In the records below, locate the line containing "This screenshot has width=1358, height=720."; output that line and every following line through the last, exactly.

Extracted material START

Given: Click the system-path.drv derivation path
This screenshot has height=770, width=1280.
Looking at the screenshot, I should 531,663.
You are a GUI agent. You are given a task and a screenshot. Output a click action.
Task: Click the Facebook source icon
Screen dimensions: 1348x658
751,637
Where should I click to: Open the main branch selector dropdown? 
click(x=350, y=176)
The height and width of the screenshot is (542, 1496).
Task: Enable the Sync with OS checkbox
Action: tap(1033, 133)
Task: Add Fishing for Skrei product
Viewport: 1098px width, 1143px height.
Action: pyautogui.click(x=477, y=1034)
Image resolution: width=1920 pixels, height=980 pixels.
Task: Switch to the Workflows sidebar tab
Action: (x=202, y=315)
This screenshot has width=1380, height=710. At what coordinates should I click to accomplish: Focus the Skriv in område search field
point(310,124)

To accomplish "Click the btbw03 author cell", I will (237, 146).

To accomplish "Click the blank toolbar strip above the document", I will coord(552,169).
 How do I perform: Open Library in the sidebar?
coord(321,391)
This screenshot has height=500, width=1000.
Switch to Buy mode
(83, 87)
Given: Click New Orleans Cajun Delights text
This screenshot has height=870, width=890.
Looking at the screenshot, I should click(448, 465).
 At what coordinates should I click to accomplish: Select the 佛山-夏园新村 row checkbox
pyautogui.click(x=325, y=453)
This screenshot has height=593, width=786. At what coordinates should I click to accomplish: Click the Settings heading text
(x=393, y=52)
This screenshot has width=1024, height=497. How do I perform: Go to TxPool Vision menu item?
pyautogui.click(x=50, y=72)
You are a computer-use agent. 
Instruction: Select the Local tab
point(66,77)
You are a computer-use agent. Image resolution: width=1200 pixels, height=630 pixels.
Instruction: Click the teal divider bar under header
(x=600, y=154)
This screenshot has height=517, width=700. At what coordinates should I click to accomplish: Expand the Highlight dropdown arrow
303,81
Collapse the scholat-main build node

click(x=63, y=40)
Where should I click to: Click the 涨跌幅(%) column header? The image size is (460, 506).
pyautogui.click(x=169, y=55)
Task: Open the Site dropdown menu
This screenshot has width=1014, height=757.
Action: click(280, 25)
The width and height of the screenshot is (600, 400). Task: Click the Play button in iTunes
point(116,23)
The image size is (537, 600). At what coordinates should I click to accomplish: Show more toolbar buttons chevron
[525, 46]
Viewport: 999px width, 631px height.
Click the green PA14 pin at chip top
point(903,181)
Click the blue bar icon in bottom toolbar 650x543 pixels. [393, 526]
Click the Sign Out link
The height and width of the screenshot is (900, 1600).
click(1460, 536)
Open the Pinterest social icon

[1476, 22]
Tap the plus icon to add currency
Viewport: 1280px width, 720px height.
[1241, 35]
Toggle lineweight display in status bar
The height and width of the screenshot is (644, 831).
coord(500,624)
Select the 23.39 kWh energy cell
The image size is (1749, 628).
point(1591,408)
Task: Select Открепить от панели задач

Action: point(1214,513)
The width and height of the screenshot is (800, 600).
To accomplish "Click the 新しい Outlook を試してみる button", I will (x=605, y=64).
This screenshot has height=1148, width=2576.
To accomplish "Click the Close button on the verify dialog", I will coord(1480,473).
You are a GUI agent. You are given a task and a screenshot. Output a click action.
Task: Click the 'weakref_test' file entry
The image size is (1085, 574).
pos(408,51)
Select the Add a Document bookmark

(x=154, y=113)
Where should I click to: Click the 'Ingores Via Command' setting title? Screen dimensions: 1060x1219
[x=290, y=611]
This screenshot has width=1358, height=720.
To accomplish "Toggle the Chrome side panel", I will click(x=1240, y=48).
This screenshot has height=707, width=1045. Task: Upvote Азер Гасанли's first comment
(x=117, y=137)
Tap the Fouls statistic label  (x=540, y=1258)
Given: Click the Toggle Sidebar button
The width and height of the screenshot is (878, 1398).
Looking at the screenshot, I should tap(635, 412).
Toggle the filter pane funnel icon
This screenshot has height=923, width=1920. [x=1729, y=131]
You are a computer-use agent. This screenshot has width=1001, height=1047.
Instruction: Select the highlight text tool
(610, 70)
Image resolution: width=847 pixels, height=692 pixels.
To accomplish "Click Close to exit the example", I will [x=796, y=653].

Extracted material END

## Answer to this task
This screenshot has width=1358, height=720.
To accomplish "Toggle the Chrome side panel", I will click(x=1240, y=48).
This screenshot has height=707, width=1045. Task: Upvote Азер Гасанли's first comment
(x=117, y=137)
Tap the Fouls statistic label  (x=540, y=1258)
Given: Click the Toggle Sidebar button
The width and height of the screenshot is (878, 1398).
Looking at the screenshot, I should tap(635, 412).
Toggle the filter pane funnel icon
This screenshot has height=923, width=1920. [x=1729, y=131]
You are a computer-use agent. This screenshot has width=1001, height=1047.
Instruction: Select the highlight text tool
(610, 70)
Image resolution: width=847 pixels, height=692 pixels.
To accomplish "Click Close to exit the example", I will [x=796, y=653].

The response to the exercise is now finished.